Are Air Fryers Healthy? Read this before you buy…

air fryers healthy

Walk through this theoretical with me quickly (I promise, I will answer the question “Are Air Fryers Healthy?”).

It is late at night, and you can’t seem to fall asleep, so you flip on the television only to find there isn’t a thing to watch. Then you hear the famous last words “act now—limited time offer,” and suddenly you are sucked in and the latest victim of the hottest infomercial “bargain”: The Air Fryer.

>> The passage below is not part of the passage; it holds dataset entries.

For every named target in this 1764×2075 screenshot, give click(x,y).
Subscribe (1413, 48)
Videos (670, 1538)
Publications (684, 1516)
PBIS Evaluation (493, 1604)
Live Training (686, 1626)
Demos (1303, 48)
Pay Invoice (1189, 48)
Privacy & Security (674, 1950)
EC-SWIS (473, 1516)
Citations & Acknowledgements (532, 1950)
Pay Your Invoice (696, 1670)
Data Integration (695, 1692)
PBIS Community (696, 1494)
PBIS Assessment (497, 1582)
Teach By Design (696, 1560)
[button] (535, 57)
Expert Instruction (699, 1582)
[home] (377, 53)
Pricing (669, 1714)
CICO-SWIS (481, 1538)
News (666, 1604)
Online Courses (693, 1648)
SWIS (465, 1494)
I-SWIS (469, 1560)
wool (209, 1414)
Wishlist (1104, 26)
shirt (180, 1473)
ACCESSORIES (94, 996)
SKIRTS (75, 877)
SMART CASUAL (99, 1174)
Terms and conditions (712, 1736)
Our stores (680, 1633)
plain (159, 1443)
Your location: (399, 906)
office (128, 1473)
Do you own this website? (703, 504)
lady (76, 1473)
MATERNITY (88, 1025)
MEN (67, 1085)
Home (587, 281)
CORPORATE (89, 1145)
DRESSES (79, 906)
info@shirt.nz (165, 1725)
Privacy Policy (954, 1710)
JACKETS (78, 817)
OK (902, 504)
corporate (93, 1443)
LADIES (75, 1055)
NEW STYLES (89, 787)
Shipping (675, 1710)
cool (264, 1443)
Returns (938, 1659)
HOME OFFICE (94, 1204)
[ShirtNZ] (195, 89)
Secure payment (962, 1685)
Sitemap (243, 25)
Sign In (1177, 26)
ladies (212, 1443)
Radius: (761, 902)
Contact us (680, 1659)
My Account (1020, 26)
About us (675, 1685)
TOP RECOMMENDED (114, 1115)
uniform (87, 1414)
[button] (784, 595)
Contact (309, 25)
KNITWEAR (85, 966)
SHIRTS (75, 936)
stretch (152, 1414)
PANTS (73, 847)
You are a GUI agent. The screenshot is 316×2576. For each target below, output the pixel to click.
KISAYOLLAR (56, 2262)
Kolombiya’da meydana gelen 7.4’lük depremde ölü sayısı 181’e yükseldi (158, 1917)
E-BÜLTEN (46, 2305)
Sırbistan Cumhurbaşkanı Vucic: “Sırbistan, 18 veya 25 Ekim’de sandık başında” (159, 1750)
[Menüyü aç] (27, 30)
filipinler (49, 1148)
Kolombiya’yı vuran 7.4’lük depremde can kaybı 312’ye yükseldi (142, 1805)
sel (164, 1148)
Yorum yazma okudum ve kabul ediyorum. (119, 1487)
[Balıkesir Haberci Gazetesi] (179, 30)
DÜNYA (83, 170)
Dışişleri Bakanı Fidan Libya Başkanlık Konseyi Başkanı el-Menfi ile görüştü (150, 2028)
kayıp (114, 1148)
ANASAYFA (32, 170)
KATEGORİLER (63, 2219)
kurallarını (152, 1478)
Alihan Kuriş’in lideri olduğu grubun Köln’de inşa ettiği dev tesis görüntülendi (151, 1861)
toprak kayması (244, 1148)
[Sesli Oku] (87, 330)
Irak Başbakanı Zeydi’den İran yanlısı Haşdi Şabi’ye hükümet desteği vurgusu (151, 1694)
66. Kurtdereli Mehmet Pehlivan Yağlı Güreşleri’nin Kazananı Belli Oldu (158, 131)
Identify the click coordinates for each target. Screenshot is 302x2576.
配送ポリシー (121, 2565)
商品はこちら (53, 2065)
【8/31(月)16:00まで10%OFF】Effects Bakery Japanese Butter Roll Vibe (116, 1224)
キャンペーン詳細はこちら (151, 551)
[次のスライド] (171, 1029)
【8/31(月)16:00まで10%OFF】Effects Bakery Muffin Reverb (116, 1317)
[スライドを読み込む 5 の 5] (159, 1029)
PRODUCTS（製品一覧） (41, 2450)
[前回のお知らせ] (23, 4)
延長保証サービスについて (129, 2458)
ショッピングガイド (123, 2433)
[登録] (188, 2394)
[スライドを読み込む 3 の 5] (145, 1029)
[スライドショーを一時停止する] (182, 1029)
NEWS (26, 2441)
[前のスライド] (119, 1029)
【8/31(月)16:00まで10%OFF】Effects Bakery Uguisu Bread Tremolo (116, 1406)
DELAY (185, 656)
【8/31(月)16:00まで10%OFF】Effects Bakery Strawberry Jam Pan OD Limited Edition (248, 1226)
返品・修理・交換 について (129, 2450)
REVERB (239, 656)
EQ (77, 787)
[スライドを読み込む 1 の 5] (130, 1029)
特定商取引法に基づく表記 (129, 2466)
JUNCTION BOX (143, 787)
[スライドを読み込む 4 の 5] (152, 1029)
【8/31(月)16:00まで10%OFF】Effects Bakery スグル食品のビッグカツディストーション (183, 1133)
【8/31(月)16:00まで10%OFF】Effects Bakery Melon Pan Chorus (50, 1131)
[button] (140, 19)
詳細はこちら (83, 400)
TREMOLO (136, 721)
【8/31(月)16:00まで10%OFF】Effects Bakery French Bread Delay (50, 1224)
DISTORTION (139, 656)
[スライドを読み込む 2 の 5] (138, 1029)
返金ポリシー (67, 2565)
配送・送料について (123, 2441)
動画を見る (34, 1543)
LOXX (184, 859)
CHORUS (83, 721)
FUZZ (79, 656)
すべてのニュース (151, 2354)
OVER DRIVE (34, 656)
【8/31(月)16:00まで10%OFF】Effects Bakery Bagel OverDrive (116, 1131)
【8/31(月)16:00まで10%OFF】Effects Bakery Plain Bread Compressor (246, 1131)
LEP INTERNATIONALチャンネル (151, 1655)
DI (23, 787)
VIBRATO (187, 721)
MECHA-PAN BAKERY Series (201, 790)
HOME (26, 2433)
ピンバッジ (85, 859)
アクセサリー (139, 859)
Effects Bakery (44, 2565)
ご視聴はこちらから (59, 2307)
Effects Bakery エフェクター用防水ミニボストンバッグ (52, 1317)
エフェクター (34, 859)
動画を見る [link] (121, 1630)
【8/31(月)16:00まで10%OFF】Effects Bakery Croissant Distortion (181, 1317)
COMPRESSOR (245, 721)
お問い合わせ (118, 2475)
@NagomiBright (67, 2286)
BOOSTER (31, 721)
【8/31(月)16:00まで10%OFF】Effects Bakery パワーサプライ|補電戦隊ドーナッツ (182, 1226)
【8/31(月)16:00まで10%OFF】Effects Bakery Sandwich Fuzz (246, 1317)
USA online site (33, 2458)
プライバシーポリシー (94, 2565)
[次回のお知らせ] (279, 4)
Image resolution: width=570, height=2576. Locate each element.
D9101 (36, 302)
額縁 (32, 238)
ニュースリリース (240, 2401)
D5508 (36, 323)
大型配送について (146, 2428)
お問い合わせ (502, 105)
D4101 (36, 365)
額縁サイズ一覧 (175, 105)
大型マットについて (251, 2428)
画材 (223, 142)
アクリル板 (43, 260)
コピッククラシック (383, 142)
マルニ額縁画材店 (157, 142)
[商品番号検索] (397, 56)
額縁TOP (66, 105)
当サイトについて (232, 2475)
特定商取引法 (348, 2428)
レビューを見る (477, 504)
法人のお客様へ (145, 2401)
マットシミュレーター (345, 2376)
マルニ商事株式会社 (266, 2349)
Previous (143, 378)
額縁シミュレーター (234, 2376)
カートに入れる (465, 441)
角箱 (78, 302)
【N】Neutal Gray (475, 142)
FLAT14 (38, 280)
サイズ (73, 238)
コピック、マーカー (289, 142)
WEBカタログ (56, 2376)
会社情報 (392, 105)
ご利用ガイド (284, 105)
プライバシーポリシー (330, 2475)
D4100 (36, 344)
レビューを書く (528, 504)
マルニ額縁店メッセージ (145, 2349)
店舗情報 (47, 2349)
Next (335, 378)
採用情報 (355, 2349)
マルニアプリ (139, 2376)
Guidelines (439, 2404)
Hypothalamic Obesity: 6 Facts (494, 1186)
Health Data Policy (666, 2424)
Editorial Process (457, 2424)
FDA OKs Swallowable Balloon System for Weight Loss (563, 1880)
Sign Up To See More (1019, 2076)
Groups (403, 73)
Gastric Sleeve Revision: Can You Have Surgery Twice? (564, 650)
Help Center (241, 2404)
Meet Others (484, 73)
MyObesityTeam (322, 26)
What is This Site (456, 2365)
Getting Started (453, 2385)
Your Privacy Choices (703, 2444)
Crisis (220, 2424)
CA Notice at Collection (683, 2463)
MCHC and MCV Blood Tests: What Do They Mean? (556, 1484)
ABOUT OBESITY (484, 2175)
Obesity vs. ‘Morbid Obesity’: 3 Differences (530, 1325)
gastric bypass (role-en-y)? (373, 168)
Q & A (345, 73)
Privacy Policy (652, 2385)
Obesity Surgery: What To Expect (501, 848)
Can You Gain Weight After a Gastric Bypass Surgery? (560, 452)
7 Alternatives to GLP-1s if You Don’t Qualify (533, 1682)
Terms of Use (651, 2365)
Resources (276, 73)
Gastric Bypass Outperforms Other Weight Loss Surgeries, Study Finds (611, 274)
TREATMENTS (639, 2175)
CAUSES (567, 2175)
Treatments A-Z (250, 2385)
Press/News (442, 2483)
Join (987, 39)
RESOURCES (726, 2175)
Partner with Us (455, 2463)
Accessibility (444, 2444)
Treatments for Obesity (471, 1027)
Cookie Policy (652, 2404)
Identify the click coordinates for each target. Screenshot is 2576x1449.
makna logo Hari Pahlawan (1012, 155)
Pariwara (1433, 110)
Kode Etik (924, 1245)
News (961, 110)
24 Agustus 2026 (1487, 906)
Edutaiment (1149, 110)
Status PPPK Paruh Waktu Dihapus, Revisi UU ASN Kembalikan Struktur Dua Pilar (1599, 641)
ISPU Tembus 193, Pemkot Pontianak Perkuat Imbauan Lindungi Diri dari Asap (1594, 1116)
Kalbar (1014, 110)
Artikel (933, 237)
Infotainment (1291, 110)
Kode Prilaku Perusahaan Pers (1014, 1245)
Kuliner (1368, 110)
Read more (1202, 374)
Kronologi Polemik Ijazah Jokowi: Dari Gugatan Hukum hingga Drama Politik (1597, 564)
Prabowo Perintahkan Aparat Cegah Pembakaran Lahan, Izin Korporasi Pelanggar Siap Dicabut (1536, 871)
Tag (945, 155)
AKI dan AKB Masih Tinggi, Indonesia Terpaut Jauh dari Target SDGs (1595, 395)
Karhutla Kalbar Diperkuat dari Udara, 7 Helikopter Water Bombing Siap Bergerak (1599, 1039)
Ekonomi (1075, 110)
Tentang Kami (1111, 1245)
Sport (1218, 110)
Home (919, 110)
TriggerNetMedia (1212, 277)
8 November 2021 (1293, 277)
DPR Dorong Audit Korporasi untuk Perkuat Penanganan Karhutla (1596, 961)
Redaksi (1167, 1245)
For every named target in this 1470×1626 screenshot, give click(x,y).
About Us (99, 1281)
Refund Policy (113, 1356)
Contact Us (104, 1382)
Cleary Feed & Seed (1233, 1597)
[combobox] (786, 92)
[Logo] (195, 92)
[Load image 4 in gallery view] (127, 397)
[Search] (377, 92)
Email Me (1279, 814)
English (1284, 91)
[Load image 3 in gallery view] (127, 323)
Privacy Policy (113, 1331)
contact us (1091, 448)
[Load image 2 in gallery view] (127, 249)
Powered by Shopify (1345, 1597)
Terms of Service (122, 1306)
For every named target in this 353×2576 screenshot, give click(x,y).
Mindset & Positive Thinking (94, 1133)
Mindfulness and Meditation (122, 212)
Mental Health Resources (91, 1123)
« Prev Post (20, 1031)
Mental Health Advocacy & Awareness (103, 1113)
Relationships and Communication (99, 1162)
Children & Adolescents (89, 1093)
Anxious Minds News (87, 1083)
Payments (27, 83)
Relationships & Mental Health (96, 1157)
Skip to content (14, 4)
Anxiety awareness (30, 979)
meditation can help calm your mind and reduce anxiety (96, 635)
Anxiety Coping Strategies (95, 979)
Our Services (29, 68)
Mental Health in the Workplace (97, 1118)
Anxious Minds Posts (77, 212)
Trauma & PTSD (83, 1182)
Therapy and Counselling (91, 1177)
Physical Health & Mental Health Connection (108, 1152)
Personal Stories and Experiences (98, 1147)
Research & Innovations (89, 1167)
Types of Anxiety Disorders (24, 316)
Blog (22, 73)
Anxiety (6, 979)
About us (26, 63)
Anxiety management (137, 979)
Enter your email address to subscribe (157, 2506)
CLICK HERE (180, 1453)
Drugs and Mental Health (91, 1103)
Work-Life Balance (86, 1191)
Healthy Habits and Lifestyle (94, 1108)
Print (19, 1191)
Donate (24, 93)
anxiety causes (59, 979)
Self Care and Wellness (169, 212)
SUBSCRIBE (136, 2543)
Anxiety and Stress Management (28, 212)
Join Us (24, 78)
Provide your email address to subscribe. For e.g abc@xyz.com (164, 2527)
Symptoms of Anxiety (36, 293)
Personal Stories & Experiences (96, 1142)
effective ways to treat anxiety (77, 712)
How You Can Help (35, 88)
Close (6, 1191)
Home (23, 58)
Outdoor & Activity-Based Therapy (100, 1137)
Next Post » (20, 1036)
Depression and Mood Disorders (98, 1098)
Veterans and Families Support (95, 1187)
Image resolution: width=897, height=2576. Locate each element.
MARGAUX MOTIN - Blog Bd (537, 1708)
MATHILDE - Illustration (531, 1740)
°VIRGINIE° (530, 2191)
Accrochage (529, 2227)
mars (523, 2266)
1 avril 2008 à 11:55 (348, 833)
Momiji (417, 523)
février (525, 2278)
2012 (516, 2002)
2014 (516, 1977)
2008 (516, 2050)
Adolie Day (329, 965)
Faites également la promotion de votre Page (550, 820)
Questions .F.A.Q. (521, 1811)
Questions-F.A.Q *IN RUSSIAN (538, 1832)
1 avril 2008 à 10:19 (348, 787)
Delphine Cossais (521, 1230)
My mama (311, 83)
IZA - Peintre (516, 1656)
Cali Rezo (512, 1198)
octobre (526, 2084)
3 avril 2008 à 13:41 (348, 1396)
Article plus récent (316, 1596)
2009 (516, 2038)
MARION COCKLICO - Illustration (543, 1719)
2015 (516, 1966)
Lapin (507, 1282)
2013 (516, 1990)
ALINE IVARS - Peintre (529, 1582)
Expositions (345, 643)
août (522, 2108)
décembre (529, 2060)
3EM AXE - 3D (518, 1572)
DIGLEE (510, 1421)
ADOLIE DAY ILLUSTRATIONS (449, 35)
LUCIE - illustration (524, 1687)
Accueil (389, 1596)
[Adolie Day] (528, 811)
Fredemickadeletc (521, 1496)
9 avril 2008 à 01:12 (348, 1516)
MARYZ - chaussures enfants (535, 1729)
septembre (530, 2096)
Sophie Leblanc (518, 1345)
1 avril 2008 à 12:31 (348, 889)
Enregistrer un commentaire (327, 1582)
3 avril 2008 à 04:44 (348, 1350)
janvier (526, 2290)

For 4 easy payments of just $39.99 you can own a contraption that will take up valuable real estate on your kitchen counter, promising to replace your deep fryer, rotisserie oven, dehydrator, oven, toaster oven, pizza grill, and microwave.

But that’s not all.

Usually with your order you can get free shipping, which for me is huge—I am an Amazon Prime shopper, so I almost expect free shipping these days. Along with this, you can select one of several free gifts—usually a knife set or a copper pan. (The copper chef pan is money, by the way.)

But wait…there’s more.

Anything you can do in the oven—broil, bake, fry, grill, or more—you can do in an air fryer. Air fryers are multi-functional and more energy efficient. Air fryers don’t immerse your food in oil, which means the food is “healthier,” the clean-up is easier, and because you’re not working with a vat of hot oil, the process is much safer. You can even get your kids involved—bonus!

So how does it work?

According to the infomercial: The secret is the stainless steel “Air Flow Racks” and 1700 watts of 360° “Air Flow Technology.” Your food cooks on both the top and the bottom for that great crispy-fried taste and texture—without all the fat and calories!

Wait, what does that even mean?

Basically, an air fryer is a tiny oven that circulates super-hot air, usually up to 400 degrees. The shape of the air fryer and the fact that the air is contained and constantly moving means your food gets cooked evenly, so there is no chance of one side being more cooked than the other or in burning your food.

Some of the things I would consider to be in the win column are:

  • You don’t have to preheat an air fryer—you literally just turn it on and go.
  • You can cook several different foods at once.
  • You can put frozen foods directly in the air fryer without thawing them.
  • You can dehydrate fruits and vegetables for healthy chips (mom tested, kid approved).
  • You can cook bacon perfectly in an air fryer. This was a HUGE selling point for me.
  • The cleanup is literally a breeze. The racks can go right in the dishwasher, and the inside of the air fryer can be wiped with a paper towel or damp cloth.

So far, I have cooked the following and would recommend:

  • Beef jerky
  • Rotisserie chicken
  • Chicken wings
  • Potato chips
  • Kale chips
  • Apple rings
  • Bacon
  • Frozen chicken tenders
  • Frozen fish sticks
  • Frozen mozzarella sticks

I am really looking forward to making a cake this weekend, as I haven’t tested a dessert yet, and I will come back and fill you in on how it goes. If it is anything like the infomercial claims, I may need to loosen my belt.

But, are air fryers healthy?

Are air fryers healthy? As usual, that depends on what you are cooking in them. They are certainly healthier than deep frying because by omitting the oil alone, you are saving on boatloads of calories (mostly from fat). To put things in perspective, one tablespoon of oil contains roughly 120 calories and 10 grams of fat, and I am relatively certain one uses quite a bit more when frying foods.

In general, most folks are using air fryers to eat the same foods they would typically consume fried—I mean, I am a prime example (e.g., mozzarella sticks, chicken tenders, fish sticks). I would say I am 50/50 on cooking healthier options as opposed to unhealthy options, but I tend to think of them as healthier because I am using the air fryer. This would probably be one of the main negative points—if you assume your foods are healthier, you risk consuming more than a serving size. I mean a French fry is a French fry, am I right?

Bottom line—air fryers are a great alternative to traditional cooking methods and are able to perform many functions, but when it comes down to the question “Are air fryers healthy?, they’re not much healthier than non-frying methods of cooking.